* **GOAL OF THE EXERCISE**: Gather each line below that contains the word "width" and copy it out in full.

* **MATERIALS PROVIDED**:
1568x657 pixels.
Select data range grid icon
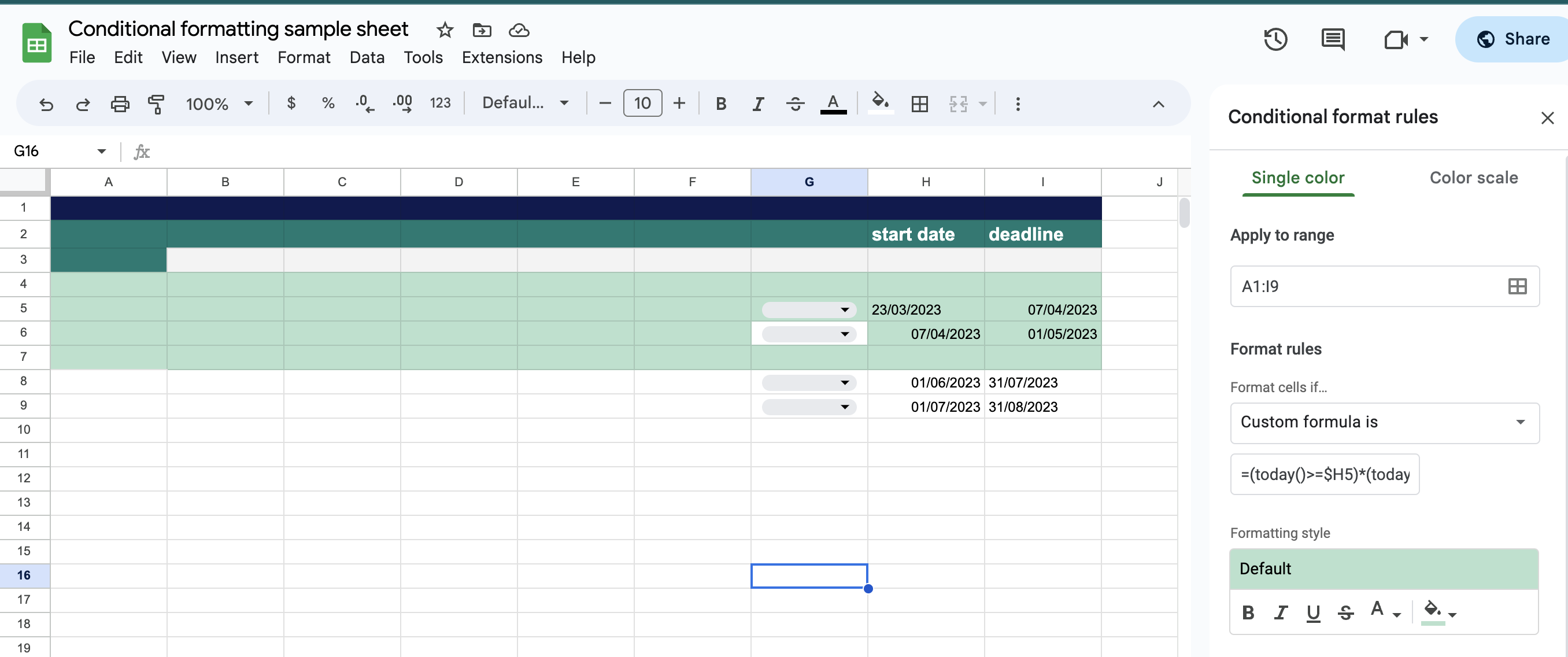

==

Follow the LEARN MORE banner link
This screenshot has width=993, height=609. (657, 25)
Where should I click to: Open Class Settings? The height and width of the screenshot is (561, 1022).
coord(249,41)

==

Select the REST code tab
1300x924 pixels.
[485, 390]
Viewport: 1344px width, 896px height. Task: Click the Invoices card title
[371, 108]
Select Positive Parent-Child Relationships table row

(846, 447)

* **ANSWER TO THE EXERCISE**:
This screenshot has width=993, height=609. (657, 25)
Where should I click to: Open Class Settings? The height and width of the screenshot is (561, 1022).
Viewport: 1344px width, 896px height. Task: Click the Invoices card title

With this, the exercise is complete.